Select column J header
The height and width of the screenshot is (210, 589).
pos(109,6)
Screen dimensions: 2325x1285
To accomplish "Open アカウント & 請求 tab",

____

Lay out every line of the records above as a JSON list of strings, one string per line, with blank lines left out.

EXERCISE RESPONSE =
[
  "Select column J header",
  "The height and width of the screenshot is (210, 589).",
  "pos(109,6)",
  "Screen dimensions: 2325x1285",
  "To accomplish \"Open アカウント & 請求 tab\","
]